When the Court presumes the existence of a fact that is known as a presumption. With the aid of presumption, a party in whose favour a presumption is made gets relieved from the initial burden of proof. The court presumes the existence of the fact in his favour and may act on it unless the contrary is shown. For example, Section 118 of the Negotiable Instruments Act, 1882 provides for a number of presumptions about negotiable instruments. One among them is that every holder is presumed to be a holder for consideration. The effect is that consideration is presumed in his favour and he is relieved of the burden of proving that he gave consideration. Let the other party prove that there was no consideration.
Presumptions are the result of human experience and reason as applied to the course of nature and the ordinary flow of life. If a man and woman are found alone in suspicious circumstances the law presumes that they were not there to say their prayers and the divorce laws would take this as evidence as adultery. Presumptions are the result of legal reasoning, in its application to particular subjects. Presumptions are aids to the reasoning and argumentation, which assume the truth of certain matters for the purpose of some given inquiry. As according to Thaver, “presumptions may be grounded on general experience, or probability of any kind or merely on policy of convenience. “
Presumptions have usually been classified into those of facts and of law and those which are rebuttable and those which are conclusive.
In Sodhi Transport Co. v. State of UP Supreme Court observed that a presumption is not in itself evidence but only makes a prima facie case for party in whose favour it exists. It helps to decide the person on whom the burden of proof lies. When presumption is conclusive, it obviates the production of any other evidence. But when it is rebuttable it only points out the party on whom lies the duty of going forward with evidence on the fact presumed, and when that party has produced evidence fairly and reasonably tending to show that the real fact is not as presumed the purpose of presumption is over. Rebuttable presumptions can be overthrown by evidence while irrebuttable ones are conclusive. Presumption of law are arbitrary consequences expressely annexed by law to particular facts and they may be conclusive or rebuttable. Presumptions of fact are inferences which which the mind naturally and logically draws from given facts, irrespective of their legal effect.They are always rebuttable in nature.
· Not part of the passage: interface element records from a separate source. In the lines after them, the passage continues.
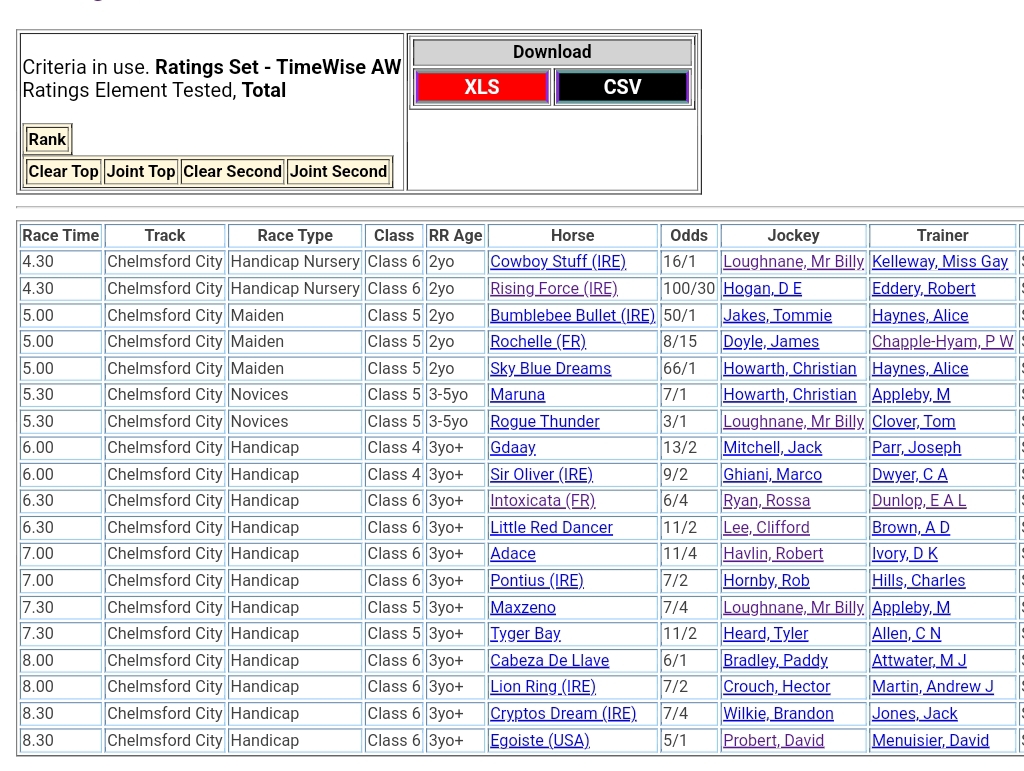Open jockey Doyle, James link

(770, 342)
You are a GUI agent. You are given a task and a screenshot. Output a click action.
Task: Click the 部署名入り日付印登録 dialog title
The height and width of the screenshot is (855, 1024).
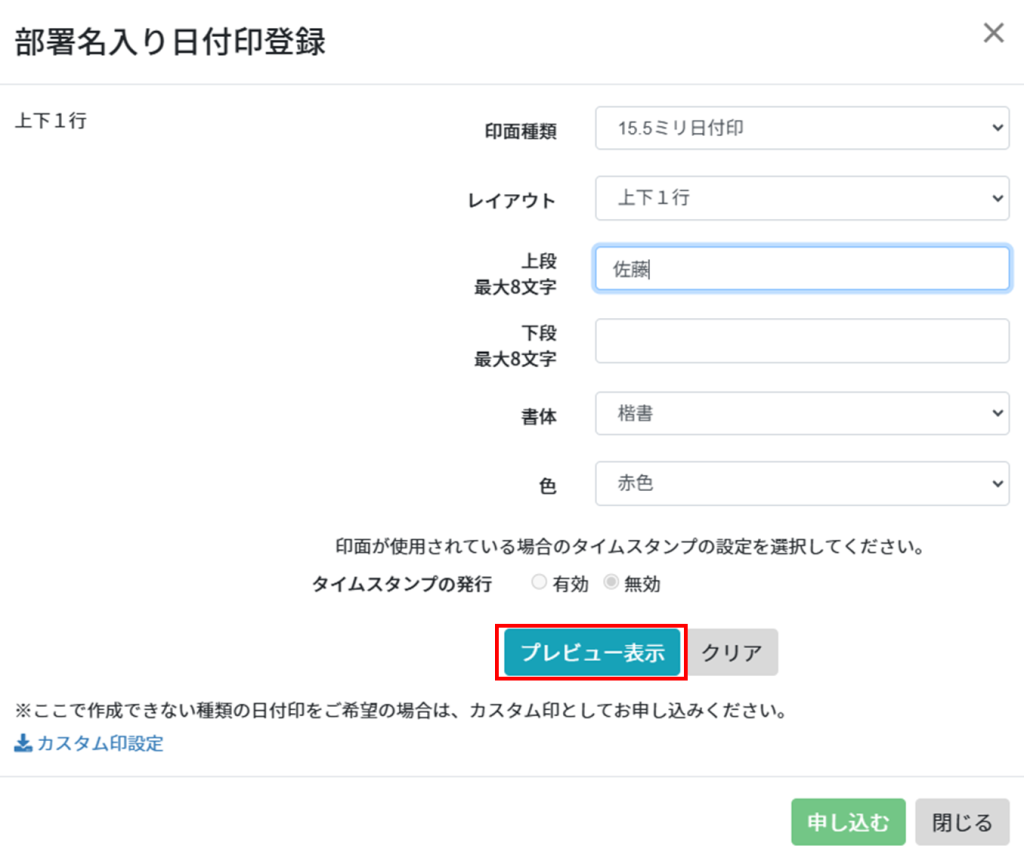(x=170, y=42)
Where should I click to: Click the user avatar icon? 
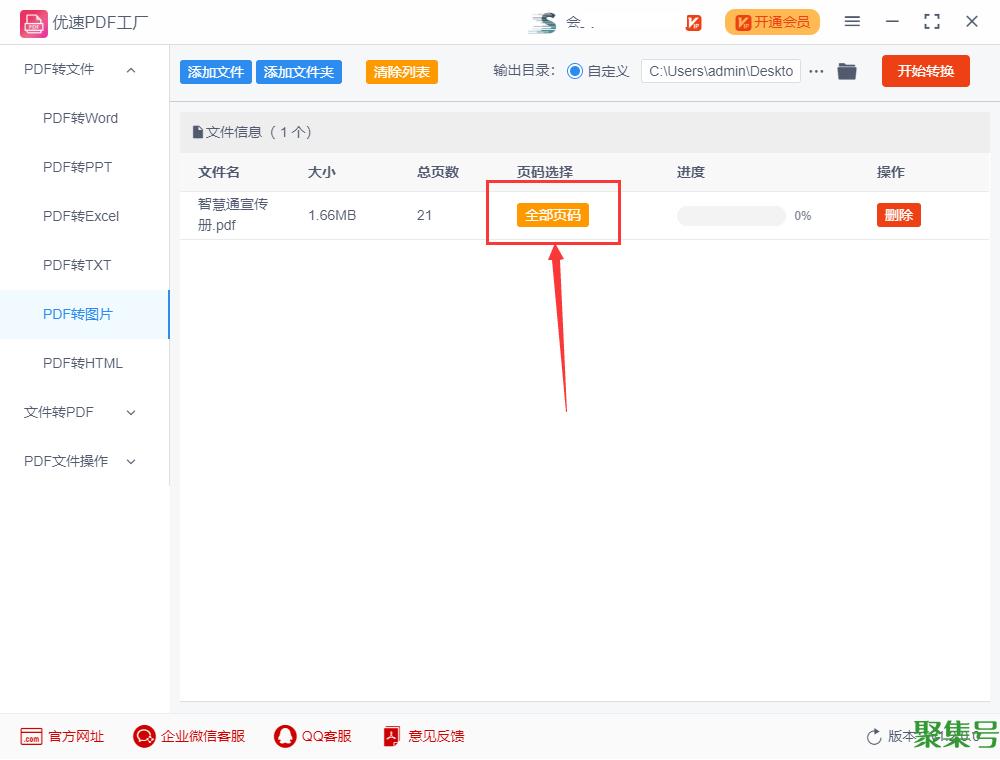[x=543, y=22]
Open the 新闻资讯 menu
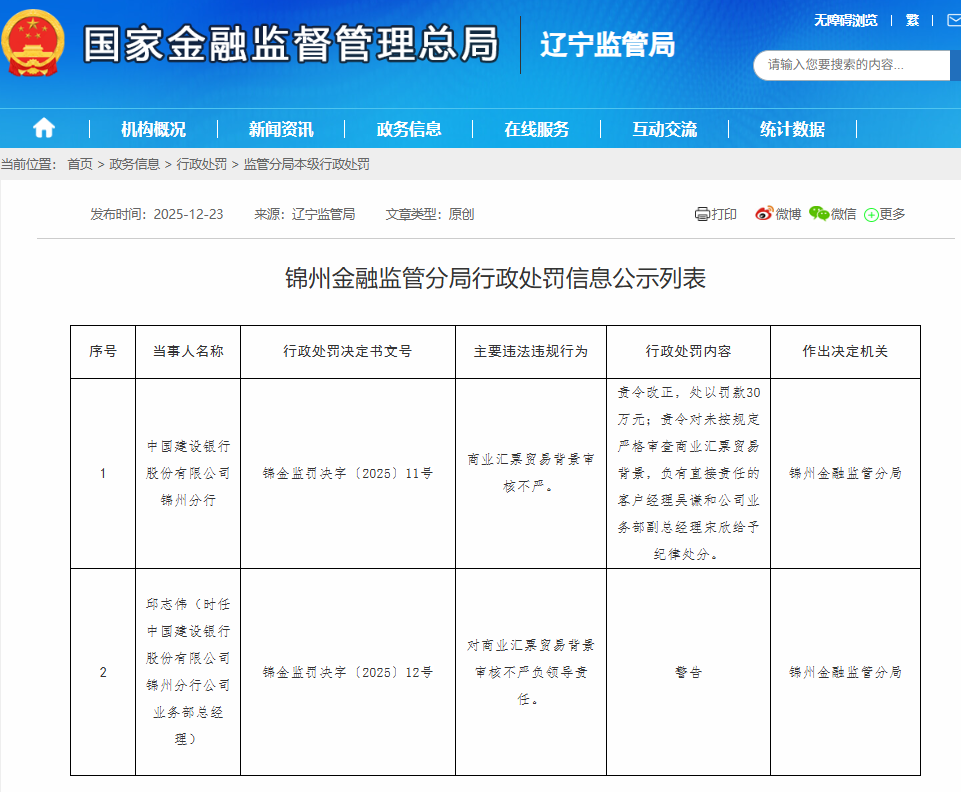 point(281,129)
Evidence law also lays down several such presumptions of fact and of law. Section 113 A stipulates a presumption as to abetment of suicide by a married woman on completion of three conditions given under the section. On their fulfilment, Court presumes that the husband or his relatives abetted her suicide and the burden of proof lies on her husband and his relatives. Section 113 B speaks about presumption as to dowry death. The presumption of dowry death arises from the fact of cruelty and harassment soon before death within 7 years of marriage.
According to Section 114 Court may presume existence of certain facts regard being had to the common course of natural events, human conduct. For example, law considers an accomplice unworthy of credit unless he is corroborated in material particulars. Section 114 A relates to presumption as to consent of the rape victim u/s 376 of IPC. This section was added in consequence to Mathura rape case. Presumptions aid court in giving direction to the case easing the factual defects.